Grande parte dos estudos e das teorias que buscaram definir (ou, ao menos, discernir) as fronteiras e os limites da poesia moderna parecem incorrer, em maior ou menor grau, nos equívocos da parcialidade, seja ela histórica ou interpretativa. Dessa forma, são ignorados poetas fundamentais que, na primeira metade do século XX, produziram obras de relevância inquestionável, mas que não se enquadram nos parâmetros previamente estipulados para uma obra modernista; e dessa mesma forma, ademais, alguns poetas têm seus textos deturpados por interpretações comprometidas — subterfúgio cuja utilização é facilitada pela típica obscuridade da arte moderna, algumas vezes confundida com a possibilidade infinita e anárquica de apreensão e interpretação. William Carlos Williams (1883-1963) teve a sua poesia diminuída e desconfigurada por esses dois fatores. Os preconceitos e os mal-entendidos dos quais foi vítima podem ser resumidos na informação dada por José Paulo Paes no seu "A arte de ficar em casa": citando Thom Gunn, o poeta, crítico e tradutor brasileiro afirma que "na Inglaterra" a poesia de Williams, por um bom tempo, "foi considerada algo assim como uma oleogravura meio kitsch de 'casas de tijolos vermelhos, esposas suburbanas, alegres interiores padronizados'".
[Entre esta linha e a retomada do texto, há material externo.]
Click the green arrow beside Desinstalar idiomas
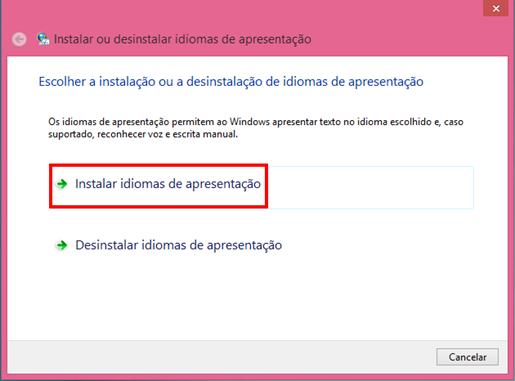The width and height of the screenshot is (515, 381). click(62, 245)
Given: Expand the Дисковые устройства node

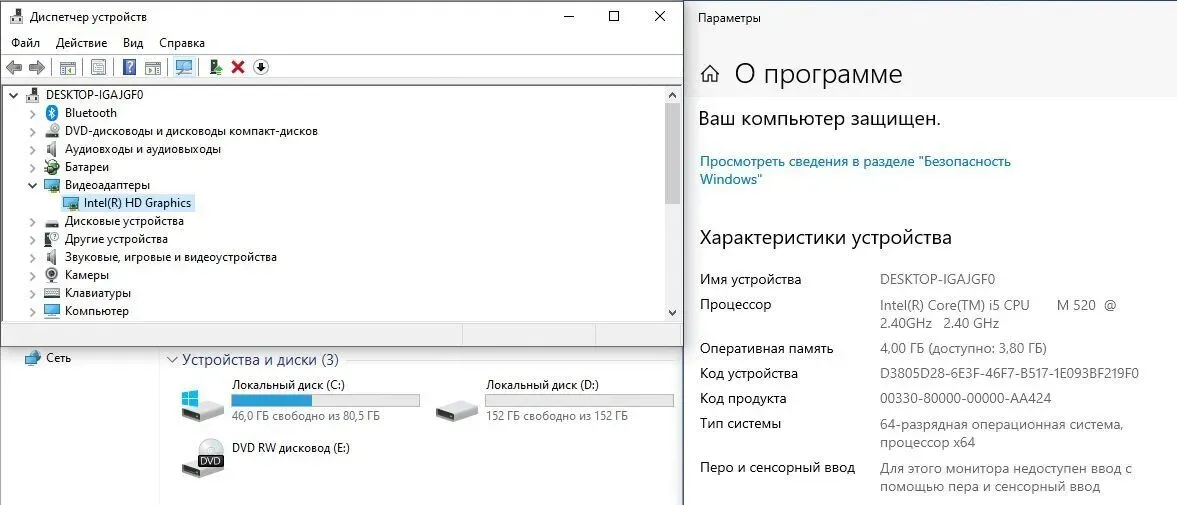Looking at the screenshot, I should tap(33, 221).
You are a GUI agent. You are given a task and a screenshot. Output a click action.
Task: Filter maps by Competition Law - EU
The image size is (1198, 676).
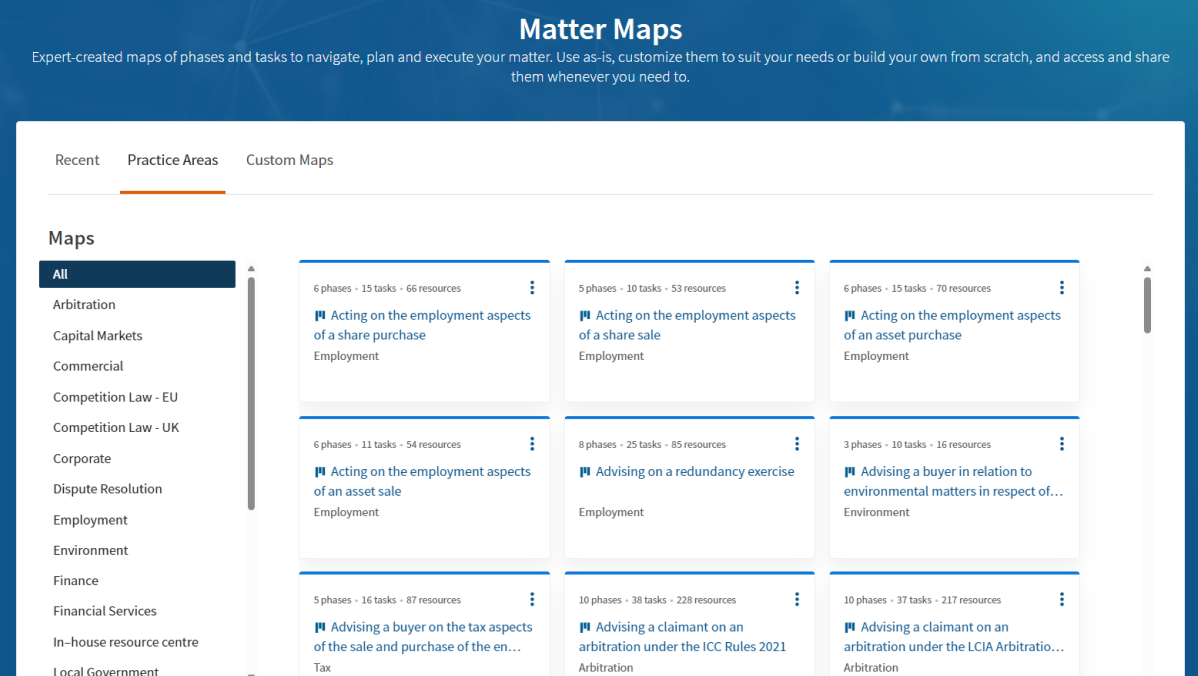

Nascido em Rutherford, Nova Jersey, o poeta possui uma biografia relativamente desinteressante quando comparada à de contemporâneos seus (tome-se Ezra Pound e T.S. Eliot como parâmetros — eles e seus posicionamentos políticos questionáveis e polêmicos, por exemplo): não se expatriou e não se tornou figura central nos debates artísticos na Europa. Parece-me justo, portanto, que essa opção pela vida nos Estados Unidos seja levada em conta ao analisar a sua obra: não se trata de mera curiosidade biográfica, sobretudo se a compararmos com o exílio de Pound e Eliot e os seus respectivos contatos e envolvimentos com culturas e linguagens alheias, desenvolvidas a partir de uma espécie de desprezo ou descrença relativos à tradição literária norte-americana, notadamente recente quando comparada à européia ou, no caso específico de Pound, chinesa. Não por acaso, Williams escreveu que "Há uma fonte, na América, para tudo quanto pensamos ou fazemos." Tal opção, ao longo de sua obra, desenvolve-se em todas as esferas e níveis possíveis do poema: vocabulário, tema, sintaxe e ritmo remetem a essa aludida fonte norte-americana, criando uma poesia com data e local específicos — o que não significa uma poesia passível de se tornar datada ou insignificante quando transplantada a outras paragens. No entanto, mais do que recorrer ao lugar-comum que refere a criação do universal através do local, uma verdade tornada por demais óbvia e já consolidada pela crítica, interessa-me considerar a longevidade de Williams por outros meios, quais sejam, a intrincada relação entre localismo e internacionalismo que acredito existir em sua obra, como ponto inicial, e a sua grande influência na poesia norte-americana da segunda metade do século XX enquanto demonstração dessa longevidade.